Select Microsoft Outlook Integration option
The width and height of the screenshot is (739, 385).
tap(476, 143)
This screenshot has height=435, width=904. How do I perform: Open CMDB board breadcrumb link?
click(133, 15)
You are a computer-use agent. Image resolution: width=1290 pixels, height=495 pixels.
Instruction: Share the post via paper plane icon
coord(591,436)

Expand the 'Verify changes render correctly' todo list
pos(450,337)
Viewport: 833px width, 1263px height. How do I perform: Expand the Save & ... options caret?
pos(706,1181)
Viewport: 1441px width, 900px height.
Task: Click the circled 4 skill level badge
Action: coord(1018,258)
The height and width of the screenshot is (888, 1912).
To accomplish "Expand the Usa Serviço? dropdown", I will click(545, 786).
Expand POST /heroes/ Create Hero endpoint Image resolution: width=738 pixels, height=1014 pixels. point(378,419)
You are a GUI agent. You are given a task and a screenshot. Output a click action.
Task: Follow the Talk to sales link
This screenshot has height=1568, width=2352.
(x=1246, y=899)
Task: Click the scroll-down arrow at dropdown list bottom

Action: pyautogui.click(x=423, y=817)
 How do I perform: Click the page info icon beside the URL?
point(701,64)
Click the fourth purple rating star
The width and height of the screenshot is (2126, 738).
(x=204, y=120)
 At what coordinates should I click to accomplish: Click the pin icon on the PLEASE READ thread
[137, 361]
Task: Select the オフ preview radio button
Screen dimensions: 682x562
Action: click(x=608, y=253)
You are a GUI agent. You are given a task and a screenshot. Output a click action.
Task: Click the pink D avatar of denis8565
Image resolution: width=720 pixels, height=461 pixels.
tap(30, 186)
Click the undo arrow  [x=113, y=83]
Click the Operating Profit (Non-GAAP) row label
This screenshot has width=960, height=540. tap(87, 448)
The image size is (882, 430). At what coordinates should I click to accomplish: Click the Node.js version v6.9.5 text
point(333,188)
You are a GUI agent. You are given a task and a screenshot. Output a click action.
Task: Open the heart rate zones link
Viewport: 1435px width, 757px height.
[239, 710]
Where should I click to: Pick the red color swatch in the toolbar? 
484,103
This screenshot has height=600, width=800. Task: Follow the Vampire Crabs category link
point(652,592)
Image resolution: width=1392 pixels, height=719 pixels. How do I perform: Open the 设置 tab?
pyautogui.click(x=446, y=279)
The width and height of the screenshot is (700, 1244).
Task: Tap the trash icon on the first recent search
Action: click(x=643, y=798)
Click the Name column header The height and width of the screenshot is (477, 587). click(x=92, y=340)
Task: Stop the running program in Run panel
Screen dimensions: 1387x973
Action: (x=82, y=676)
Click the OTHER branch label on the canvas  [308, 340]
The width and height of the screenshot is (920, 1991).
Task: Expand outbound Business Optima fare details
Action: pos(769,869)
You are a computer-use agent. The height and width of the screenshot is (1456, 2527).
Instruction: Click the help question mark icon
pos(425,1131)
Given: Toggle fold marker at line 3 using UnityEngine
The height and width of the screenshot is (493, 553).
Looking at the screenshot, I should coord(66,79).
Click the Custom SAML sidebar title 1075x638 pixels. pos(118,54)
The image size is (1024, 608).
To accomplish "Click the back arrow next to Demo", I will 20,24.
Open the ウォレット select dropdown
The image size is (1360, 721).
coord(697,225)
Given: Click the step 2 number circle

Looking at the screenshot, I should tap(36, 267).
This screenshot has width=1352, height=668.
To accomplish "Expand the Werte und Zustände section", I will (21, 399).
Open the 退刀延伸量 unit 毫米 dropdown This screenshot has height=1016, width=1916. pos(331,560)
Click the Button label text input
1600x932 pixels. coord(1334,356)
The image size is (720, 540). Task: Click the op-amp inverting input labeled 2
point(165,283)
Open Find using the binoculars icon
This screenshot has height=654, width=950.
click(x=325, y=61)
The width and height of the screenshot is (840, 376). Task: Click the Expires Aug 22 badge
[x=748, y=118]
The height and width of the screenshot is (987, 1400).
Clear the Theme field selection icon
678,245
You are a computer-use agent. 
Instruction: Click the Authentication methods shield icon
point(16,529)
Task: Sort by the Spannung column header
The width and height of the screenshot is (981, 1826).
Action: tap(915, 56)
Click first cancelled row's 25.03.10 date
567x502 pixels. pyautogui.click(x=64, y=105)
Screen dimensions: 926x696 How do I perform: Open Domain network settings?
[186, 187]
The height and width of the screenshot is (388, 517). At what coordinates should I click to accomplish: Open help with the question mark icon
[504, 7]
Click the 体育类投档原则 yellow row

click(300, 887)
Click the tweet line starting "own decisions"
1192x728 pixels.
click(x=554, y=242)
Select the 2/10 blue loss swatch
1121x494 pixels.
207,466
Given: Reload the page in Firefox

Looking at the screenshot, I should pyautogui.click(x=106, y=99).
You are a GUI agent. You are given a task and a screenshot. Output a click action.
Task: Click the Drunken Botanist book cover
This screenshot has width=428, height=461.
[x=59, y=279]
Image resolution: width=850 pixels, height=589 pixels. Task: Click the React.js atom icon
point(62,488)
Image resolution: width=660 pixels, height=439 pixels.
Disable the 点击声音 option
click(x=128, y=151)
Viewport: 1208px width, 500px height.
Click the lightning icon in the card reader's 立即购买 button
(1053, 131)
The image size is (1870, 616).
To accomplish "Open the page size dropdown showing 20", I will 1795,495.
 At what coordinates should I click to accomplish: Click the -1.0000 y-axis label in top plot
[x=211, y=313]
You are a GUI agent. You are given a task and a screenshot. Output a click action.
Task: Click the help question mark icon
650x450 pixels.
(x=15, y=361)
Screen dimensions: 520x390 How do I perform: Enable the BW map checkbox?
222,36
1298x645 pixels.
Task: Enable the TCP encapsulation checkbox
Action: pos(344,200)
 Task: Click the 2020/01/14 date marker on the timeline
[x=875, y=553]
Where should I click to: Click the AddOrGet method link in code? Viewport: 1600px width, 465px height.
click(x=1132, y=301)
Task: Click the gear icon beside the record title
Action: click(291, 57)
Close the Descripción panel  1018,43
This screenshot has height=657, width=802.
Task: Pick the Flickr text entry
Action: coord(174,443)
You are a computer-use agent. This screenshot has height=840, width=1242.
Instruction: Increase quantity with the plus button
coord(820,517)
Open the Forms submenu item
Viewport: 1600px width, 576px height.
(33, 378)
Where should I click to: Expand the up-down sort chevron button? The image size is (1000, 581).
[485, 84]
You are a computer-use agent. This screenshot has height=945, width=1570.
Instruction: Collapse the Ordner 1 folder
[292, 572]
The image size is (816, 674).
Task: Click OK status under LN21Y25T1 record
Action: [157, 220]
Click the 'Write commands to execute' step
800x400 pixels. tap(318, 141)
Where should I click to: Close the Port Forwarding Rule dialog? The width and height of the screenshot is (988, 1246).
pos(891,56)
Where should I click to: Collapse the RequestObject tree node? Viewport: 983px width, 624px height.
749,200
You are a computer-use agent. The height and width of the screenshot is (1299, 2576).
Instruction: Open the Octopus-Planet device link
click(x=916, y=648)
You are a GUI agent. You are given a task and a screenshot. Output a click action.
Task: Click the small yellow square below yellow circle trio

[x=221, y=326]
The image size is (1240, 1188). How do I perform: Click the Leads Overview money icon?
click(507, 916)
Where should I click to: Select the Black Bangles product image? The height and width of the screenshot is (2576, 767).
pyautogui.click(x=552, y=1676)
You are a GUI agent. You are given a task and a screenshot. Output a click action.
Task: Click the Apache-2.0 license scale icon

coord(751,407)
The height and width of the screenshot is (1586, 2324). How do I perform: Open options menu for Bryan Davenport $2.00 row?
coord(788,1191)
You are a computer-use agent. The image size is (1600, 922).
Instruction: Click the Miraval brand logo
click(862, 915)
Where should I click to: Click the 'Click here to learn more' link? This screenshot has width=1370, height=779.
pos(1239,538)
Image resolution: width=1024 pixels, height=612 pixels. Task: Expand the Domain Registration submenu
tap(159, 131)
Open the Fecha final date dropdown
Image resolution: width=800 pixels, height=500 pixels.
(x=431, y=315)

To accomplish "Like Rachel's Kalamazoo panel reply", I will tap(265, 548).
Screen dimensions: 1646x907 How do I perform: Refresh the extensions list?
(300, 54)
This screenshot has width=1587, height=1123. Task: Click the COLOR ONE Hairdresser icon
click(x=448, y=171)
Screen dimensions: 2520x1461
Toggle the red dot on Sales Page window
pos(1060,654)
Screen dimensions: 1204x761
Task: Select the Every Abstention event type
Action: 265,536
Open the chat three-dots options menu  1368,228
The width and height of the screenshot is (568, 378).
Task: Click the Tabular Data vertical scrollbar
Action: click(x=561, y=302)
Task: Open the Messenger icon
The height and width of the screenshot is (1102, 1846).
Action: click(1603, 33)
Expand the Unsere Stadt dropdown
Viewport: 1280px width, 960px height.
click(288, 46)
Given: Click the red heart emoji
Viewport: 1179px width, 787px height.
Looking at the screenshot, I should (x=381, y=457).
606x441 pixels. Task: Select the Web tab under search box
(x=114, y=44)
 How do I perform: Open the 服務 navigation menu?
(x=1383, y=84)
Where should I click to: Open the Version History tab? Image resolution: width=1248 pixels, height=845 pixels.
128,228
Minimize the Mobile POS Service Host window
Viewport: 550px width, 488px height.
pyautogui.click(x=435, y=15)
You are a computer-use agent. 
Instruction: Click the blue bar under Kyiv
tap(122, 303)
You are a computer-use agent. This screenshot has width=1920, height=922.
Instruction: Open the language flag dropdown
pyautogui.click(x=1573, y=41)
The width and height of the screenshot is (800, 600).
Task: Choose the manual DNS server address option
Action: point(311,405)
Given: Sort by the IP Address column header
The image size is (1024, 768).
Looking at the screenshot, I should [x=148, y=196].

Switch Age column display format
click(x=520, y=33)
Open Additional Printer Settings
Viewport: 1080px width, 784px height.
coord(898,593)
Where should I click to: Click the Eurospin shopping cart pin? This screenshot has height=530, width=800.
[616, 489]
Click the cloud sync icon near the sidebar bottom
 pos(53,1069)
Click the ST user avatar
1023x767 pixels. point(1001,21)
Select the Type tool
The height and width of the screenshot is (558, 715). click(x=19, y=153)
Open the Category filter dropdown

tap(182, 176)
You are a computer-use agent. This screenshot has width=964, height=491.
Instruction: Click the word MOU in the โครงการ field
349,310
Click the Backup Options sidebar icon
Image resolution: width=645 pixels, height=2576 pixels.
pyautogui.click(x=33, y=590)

——

**EXERCISE:**
Please copy out the lines from the one containing "Click the cloud" through the end of the records, inclusive, reproducing each line exactly.

**THE REPLY:**
Click the cloud sync icon near the sidebar bottom
 pos(53,1069)
Click the ST user avatar
1023x767 pixels. point(1001,21)
Select the Type tool
The height and width of the screenshot is (558, 715). click(x=19, y=153)
Open the Category filter dropdown

tap(182, 176)
You are a computer-use agent. This screenshot has width=964, height=491.
Instruction: Click the word MOU in the โครงการ field
349,310
Click the Backup Options sidebar icon
Image resolution: width=645 pixels, height=2576 pixels.
pyautogui.click(x=33, y=590)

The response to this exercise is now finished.